MaxPooling is an operation that operates on windows similar to convolutional filters. This layer gives a single output that is the maximum of all the inputs in the given window. \begin{align} MaxPool2D \bigg( \begin{bmatrix} 11 &4 &13 &2\newline 5 &1 &7 &21\newline 6 &16 &22 &19\newline 14 &18 &0 &9 \end{bmatrix}, 2 \times 2, stride = 1 \bigg) &= \begin{bmatrix} 11 &13 &21\newline 16 &22 &22\newline 18 &22 &22\newline \end{bmatrix}\newline MaxPool2D \bigg( \begin{bmatrix} 11 &4 &13 &2\newline 5 &1 &7 &21\newline 6 &16 &22 &19\newline 14 &18 &0 &9 \end{bmatrix}, 2 \times 2, stride = 2 \bigg) &= \begin{bmatrix} 11 &21\newline 18 &22\newline \end{bmatrix}\newline\end{align} We usually use this layer with strides $=$ size of layer, with the same height and width. The large strides allow rapid shrinkage of the input to smaller size so that the number of connections with a dense layer downstream are low.
This layer is useful so that the model is invariant to any rotation of the input. Suppose we have a $2 \times 2$ sized filter, and the maximum value is say $3$. The layer will give the same output irrespective of in which of the $4$ cells $3$ is present. Thus, pooling layer helps preserve the core information even when the image may be shifted, rotated etc.
The size of output is determined in the same manner as convolutional layers. The layer will operate on each channel individually, causing no change in number of channels from input to output. Thus, the only dimensions that change are width and height.

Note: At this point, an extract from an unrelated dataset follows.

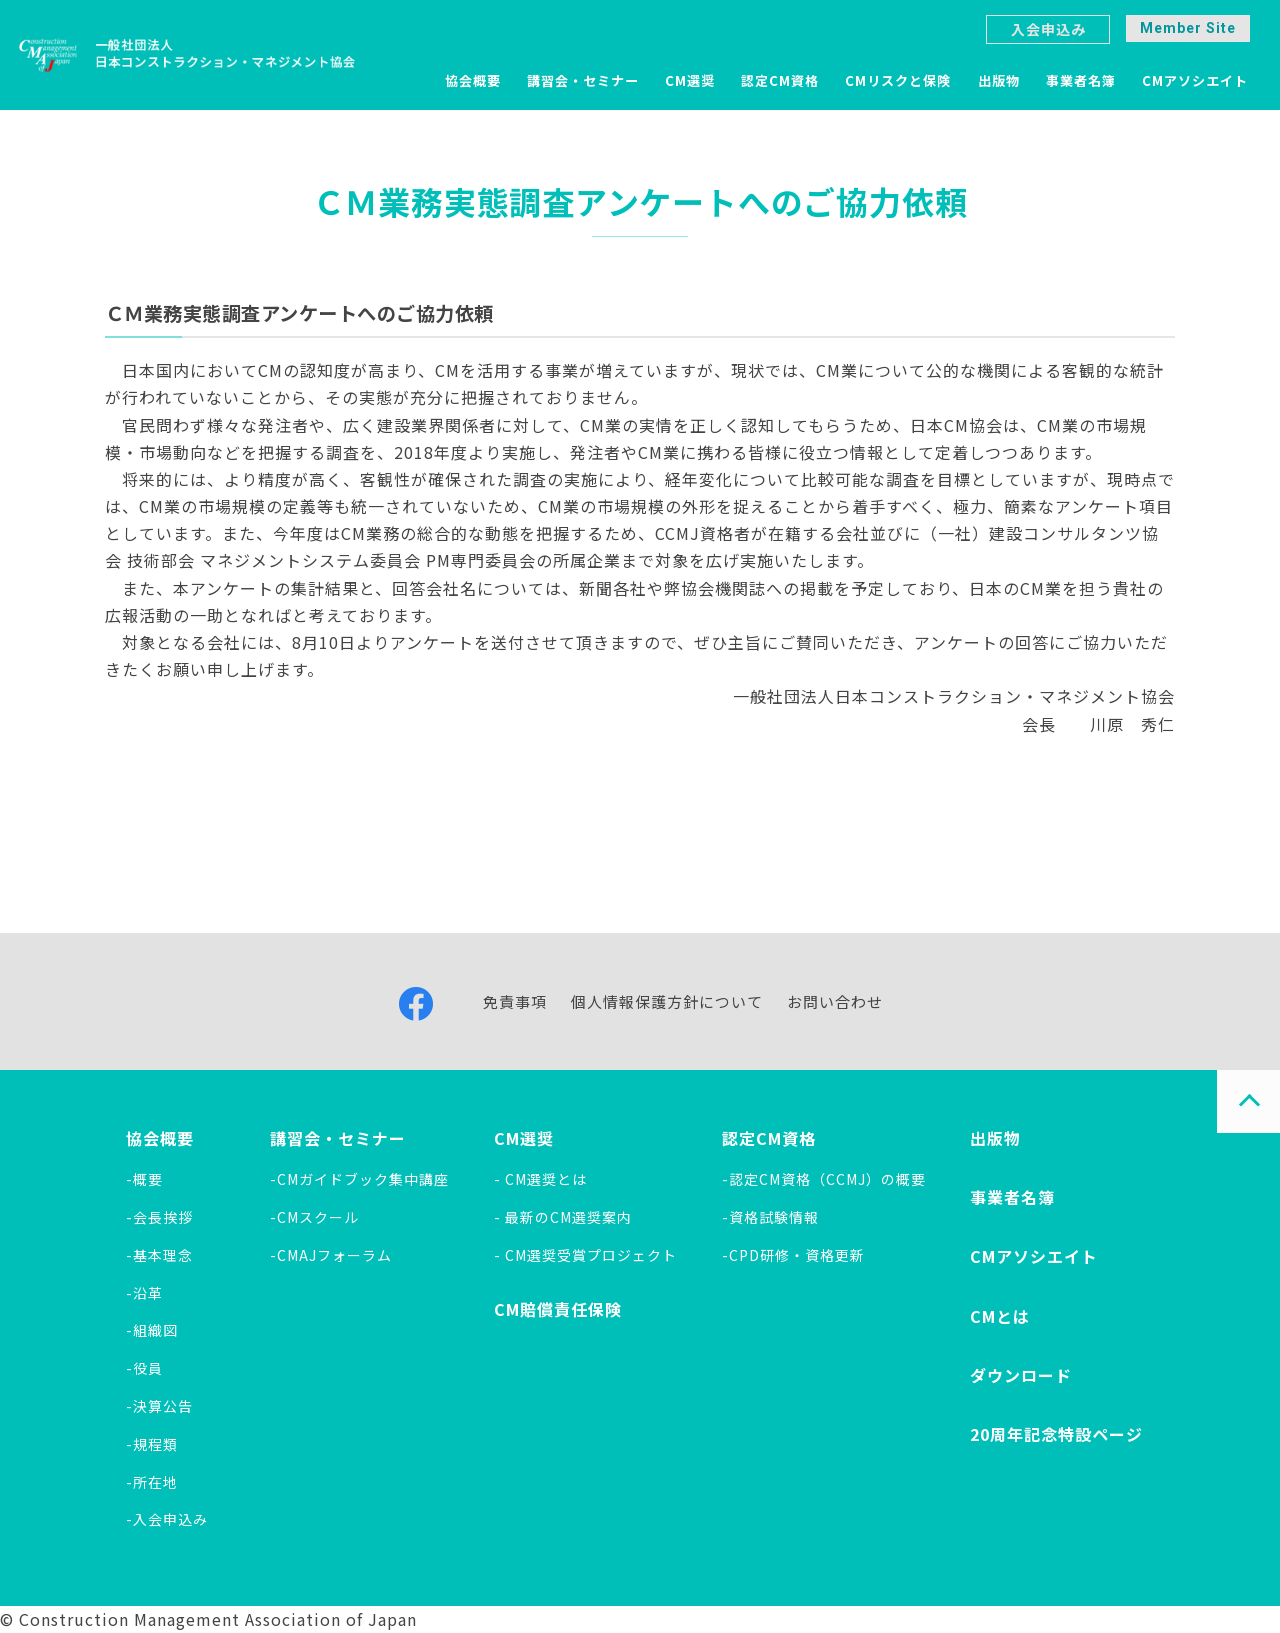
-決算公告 (159, 1406)
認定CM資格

Max function has no learnable parameters, and thus only acts as gateway for redirecting flow of gradients. The gradient will only flow through the cell actually used in computation of the max (the maximum valued cell) since adjusting the other cells by little amounts will not change the output.
In case multiple cells satisfy the maximum condition (discontinuity), there is no single way to distribute the gradient. Usually, the first entry corresponding to the maximum has the gradient flow. When weights are initialized properly, this problem will be rare. \begin{align} X &= \begin{bmatrix} 1 &0\newline 2 &0\newline\end{bmatrix}\newline Y &= MaxPool2D(X) = 2, \; Y_{max} = (2,1)\newline \frac{dL}{dX} &= \frac{dL}{dY}\frac{dY}{dX} = \begin{bmatrix} 0 &0\newline \frac{dL}{dY} &0\newline\end{bmatrix}\end{align}
When implementing this layer, we will remember the index of the input where the maximum occurred and allow gradient flow only through that cell. In case the same input cell is used in multiple max (stride $=$ 1 for instance), the total gradient gets added up \begin{align} X &= \begin{bmatrix} 1 &0 &1\newline 2 &0 &1\newline 0 &1 &0\end{bmatrix}\newline Y &= MaxPool2D(X) = \begin{bmatrix} 2 &1\newline 2 &1\end{bmatrix}, \; Y_{max} = \begin{bmatrix} 2,1 &1,3\newline 2,1 &2,3\end{bmatrix}\newline \frac{dL}{dX} &= \frac{dL}{dY}\frac{dY}{dX} = \begin{bmatrix} 0 &0 &\frac{dL}{dY_{12}}\newline \frac{dL}{dY_{11}} + \frac{dL}{dY_{21}} &0 &\frac{dL}{dY_{22}}\newline 0 &0 &0\end{bmatrix}\end{align}
Similar to MaxPool, this layer has no learnable parameters and just restructres the input data into a flat 1D array. The gradient flow is simply remembering which index in the original tensor corresponds to the considered index in the 1D array. The total number of elements in the input and output remain the same.